The bus was packed and full of people chatting away in Cymraeg . There were a group of teenagers sitting behind us chatting away and I listened carefully to their conversation and tried to understand what they were saying (that makes me sound like a very nosy person I know lol) and I understood about half of what they were saying. I noticed that they were using quite a few different words to what I use.
Once the bus got past Bangor and more people got off and on the bus , the language of the conversation around us for the rest of the journey home was English. On the whole it was a very enjoyable day out surrounded by lots of Welsh :slight_smile:


Sounds like you had a pretty productive day out!

I wouldn’t worry too much about people asking where you come from. The fact they asked you in Welsh means they must have thought were a good enough speaker of the language that they didn’t just switch back to English :smiley:

Caernarfon has a very specific accent, especially the “Cofi” accent - and as much as there’s a strong belief there is a Northern and a Southern accent - the reality is there are loads. Ceredigion Welsh speakers have a different accent to Welsh speakers in Swansea - People in Pwllheli sound different to those from Caernarfon.

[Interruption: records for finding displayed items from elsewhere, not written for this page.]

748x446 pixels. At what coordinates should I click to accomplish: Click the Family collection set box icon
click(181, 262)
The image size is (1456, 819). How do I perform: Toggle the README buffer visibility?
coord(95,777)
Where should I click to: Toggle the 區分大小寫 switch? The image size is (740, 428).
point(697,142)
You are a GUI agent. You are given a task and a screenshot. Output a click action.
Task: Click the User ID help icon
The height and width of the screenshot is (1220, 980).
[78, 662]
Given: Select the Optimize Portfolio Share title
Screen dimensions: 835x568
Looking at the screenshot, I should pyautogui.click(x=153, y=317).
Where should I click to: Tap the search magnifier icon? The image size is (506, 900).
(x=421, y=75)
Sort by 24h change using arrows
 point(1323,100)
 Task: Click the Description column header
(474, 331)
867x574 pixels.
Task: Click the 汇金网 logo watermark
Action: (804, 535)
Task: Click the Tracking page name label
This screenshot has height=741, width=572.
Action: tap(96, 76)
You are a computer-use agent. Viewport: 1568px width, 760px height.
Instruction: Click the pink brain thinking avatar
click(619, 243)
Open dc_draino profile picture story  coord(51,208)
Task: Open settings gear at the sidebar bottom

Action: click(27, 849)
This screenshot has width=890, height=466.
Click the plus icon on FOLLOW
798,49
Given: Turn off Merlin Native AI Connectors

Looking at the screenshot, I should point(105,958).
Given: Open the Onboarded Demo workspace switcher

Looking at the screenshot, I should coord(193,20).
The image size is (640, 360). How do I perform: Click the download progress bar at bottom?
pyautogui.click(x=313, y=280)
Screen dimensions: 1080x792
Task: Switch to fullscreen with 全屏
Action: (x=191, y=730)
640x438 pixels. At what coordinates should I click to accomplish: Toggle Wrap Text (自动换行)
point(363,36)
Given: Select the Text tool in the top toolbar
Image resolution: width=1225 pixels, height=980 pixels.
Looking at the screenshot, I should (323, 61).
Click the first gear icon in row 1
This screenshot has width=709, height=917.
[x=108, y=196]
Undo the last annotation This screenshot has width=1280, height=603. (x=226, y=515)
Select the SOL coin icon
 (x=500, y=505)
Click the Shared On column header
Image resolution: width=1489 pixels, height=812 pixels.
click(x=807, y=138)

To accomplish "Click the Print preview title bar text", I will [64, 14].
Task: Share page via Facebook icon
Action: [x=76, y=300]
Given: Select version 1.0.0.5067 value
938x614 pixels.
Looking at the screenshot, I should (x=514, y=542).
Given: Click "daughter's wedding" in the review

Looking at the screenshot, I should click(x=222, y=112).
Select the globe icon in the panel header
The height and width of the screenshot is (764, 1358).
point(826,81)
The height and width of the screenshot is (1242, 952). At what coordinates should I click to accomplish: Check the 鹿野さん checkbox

…and even if your accent was a perfect “Cofi” accent, they were probably asking “where do you come from?” as in “What part of town are you from?” :smiley:

Excellent work!


That’s a huge step forward - that means that you’re speaking quickly/confidently enough for people not to be entirely sure that you’re a second language speaker, which is a HUGE achievement! :star: :star2:


…and be aware that “where are you from” is a standard conversation starter. It came up in a conversation in English tonight at A rugby match. Once it was established that my friend was from the next village, the language changed to Welsh :grinning:.